Durante la presentazione congiunta dell’Operazione Scenic, la procura e la polizia francese hanno evidenziato un dato significativo: il flusso migratorio irregolare dall’Italia verso la Francia è diminuito del 60% nel 2024 rispetto all’anno precedente, e di un ulteriore 7% nei primi quattro mesi del 2025. Una riduzione netta, secondo gli inquirenti transalpini, dovuta alle politiche adottate dal Governo italiano guidato da Giorgia Meloni.
“Il flusso migratorio è calato per le decisioni prese dal Governo italiano – ha dichiarato il dirigente della polizia di Nizza –. Le misure adottate dal Governo Meloni hanno contribuito in modo determinante a ridurre gli ingressi irregolari in Francia”. Un’affermazione chiara, che riconosce un impatto diretto delle politiche italiane sulla gestione dei movimenti migratori transfrontalieri.
Il commento è arrivato nel contesto della conferenza stampa per illustrare i risultati dell’Operazione Scenic, una vasta azione di cooperazione giudiziaria tra Italia e Francia contro il traffico di migranti tra Ventimiglia e Nizza. L’indagine ha portato a 18 indagati, con sei arresti eseguiti in Francia, dove i soggetti sono stati sottoposti alla custodia cautelare in carcere, e sette fermi in Italia, di cui sei con divieto di dimora e uno con misura cautelare in carcere. Inoltre, si contano cinque arresti in flagranza di reato.

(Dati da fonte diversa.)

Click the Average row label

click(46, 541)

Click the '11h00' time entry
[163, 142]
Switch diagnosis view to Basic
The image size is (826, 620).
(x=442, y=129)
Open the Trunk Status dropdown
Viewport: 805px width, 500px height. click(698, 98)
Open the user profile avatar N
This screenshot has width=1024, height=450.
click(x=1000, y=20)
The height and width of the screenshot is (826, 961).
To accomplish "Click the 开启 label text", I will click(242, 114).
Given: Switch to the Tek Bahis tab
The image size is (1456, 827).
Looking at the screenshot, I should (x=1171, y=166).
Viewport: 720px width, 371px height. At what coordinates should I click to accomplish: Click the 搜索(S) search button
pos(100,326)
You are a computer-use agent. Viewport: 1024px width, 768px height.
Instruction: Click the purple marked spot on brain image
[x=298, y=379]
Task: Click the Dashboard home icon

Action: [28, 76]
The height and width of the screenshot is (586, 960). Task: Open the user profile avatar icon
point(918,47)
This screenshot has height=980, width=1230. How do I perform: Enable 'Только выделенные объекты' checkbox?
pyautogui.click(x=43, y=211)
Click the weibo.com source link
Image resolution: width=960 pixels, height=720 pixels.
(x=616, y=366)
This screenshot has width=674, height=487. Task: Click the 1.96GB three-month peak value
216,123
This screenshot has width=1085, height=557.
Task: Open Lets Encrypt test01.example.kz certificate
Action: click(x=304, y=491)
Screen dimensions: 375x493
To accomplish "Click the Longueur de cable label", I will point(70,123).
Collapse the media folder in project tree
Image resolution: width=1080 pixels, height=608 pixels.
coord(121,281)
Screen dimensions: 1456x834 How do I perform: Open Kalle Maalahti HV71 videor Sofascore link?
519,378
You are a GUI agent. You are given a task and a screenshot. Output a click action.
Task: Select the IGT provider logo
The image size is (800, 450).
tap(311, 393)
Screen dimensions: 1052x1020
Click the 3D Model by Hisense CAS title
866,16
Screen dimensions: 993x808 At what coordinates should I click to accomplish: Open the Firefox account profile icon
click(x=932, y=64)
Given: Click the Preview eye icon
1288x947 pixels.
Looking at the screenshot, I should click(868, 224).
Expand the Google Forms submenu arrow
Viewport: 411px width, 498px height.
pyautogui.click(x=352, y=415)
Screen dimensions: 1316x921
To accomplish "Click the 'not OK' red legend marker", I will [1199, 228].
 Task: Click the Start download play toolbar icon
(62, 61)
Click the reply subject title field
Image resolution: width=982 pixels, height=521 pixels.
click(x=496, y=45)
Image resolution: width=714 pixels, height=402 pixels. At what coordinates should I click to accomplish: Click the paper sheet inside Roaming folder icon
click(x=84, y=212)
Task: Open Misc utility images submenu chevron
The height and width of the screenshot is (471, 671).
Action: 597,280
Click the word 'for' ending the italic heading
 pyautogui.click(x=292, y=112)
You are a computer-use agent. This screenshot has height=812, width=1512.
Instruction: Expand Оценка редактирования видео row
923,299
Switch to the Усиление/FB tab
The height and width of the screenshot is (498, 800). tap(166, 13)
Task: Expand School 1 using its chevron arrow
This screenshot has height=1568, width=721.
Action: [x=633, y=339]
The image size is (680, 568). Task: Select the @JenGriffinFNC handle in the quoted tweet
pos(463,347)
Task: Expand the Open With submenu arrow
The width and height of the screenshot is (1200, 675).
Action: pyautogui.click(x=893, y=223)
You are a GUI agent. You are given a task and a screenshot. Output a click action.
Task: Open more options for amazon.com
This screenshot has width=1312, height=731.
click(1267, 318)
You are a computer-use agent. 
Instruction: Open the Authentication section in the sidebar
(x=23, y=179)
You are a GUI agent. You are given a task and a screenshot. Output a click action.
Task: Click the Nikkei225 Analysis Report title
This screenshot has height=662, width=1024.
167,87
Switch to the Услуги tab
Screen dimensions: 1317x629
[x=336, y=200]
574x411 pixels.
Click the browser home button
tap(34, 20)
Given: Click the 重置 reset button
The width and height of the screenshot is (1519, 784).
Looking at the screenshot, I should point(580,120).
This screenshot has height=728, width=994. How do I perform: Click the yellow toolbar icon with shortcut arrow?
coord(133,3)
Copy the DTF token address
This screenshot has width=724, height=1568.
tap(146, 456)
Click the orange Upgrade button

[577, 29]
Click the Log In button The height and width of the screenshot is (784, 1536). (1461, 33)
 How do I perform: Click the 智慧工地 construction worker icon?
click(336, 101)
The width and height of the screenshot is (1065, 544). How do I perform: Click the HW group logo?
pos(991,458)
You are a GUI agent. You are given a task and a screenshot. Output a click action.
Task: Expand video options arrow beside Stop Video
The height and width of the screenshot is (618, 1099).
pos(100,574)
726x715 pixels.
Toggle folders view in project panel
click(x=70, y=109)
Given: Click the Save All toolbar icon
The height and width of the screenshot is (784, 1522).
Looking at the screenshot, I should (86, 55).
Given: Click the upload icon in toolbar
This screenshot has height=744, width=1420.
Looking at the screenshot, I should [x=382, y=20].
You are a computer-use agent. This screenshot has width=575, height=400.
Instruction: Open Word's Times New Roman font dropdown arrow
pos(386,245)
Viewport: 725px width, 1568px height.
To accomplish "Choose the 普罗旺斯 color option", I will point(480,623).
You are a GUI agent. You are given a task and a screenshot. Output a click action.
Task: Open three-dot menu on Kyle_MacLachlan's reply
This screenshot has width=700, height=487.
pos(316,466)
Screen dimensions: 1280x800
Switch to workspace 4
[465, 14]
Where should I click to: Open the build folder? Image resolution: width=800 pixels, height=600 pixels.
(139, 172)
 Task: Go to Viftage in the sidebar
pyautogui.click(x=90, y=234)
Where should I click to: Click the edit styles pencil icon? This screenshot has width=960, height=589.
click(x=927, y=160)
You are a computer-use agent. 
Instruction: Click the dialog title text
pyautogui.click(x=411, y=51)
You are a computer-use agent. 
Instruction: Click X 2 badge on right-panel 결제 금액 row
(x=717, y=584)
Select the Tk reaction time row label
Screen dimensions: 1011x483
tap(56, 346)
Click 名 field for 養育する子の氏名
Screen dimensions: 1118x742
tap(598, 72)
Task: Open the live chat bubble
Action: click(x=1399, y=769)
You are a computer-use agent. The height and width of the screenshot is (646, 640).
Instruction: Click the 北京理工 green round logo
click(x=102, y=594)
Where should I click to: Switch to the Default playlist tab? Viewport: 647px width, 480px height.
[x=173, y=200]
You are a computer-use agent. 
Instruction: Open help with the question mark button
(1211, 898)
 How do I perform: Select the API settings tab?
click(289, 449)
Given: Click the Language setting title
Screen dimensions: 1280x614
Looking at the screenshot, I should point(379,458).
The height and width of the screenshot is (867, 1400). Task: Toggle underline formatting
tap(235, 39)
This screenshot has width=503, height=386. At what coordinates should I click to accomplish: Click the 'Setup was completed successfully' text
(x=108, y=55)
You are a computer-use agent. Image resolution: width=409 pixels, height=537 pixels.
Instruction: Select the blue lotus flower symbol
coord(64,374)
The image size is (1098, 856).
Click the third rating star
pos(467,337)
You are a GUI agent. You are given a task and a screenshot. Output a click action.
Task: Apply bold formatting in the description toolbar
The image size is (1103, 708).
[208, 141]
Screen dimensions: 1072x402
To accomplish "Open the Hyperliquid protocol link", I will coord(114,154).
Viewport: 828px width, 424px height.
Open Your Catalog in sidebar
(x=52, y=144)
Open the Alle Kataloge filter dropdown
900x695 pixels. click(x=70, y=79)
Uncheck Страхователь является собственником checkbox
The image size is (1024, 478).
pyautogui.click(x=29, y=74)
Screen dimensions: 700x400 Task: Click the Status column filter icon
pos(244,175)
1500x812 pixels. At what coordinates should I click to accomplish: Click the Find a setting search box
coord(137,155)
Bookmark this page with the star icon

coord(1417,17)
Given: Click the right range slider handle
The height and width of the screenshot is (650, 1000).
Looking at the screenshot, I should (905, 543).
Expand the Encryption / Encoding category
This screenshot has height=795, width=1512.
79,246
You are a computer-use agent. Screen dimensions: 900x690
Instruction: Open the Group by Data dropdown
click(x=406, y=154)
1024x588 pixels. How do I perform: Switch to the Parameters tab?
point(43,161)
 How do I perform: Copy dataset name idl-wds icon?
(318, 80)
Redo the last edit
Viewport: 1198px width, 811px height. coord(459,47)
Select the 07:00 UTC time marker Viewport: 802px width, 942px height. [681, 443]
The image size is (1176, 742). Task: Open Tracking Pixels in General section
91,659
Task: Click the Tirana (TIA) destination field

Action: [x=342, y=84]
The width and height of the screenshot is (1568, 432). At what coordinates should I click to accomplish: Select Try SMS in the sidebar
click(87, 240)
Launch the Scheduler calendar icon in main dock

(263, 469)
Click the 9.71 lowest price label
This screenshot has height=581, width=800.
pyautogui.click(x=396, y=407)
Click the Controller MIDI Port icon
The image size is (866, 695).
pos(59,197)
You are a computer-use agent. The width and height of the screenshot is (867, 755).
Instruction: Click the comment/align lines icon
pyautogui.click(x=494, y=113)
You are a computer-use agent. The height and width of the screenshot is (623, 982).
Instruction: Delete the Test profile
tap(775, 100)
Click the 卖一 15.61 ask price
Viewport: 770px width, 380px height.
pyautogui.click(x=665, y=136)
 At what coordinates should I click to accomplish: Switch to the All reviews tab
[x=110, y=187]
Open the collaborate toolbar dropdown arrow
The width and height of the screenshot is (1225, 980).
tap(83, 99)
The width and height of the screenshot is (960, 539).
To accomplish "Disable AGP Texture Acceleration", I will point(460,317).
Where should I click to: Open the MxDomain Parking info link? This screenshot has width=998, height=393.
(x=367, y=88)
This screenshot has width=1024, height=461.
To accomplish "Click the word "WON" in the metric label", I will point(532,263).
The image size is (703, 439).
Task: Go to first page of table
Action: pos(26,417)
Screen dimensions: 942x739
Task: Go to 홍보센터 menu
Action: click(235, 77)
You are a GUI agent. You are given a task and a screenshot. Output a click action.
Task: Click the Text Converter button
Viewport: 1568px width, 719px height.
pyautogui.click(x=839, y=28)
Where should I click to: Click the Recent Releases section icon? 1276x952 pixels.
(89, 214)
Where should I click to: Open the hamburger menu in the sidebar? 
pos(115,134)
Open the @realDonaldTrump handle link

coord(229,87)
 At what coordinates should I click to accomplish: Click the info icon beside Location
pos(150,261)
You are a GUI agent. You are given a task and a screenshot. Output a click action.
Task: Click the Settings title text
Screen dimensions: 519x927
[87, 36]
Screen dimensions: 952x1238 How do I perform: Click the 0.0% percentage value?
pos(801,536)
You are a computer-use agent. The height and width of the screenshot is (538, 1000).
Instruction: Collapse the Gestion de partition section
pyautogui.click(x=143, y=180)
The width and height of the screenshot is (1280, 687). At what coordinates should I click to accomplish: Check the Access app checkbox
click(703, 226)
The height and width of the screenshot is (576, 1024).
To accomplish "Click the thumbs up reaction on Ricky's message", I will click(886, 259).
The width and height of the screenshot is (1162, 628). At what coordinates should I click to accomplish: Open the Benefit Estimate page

Dal 2012, la zona di confine tra Liguria e Costa Azzurra è tornata ad essere un punto critico per i flussi migratori irregolari, con Ventimiglia in particolare sotto pressione per oltre un decennio. Oggi, secondo le autorità francesi, la situazione è sensibilmente migliorata, anche grazie al rafforzamento dei controlli e alla maggiore collaborazione tra le forze di polizia dei due Paesi.
L’Operazione Scenic rappresenta un modello di cooperazione transfrontaliera che ha portato risultati importanti, come testimoniato dalla rete strutturata e organizzata che ha coinvolto le città di Ventimiglia e Bordighera oltre alla Francia.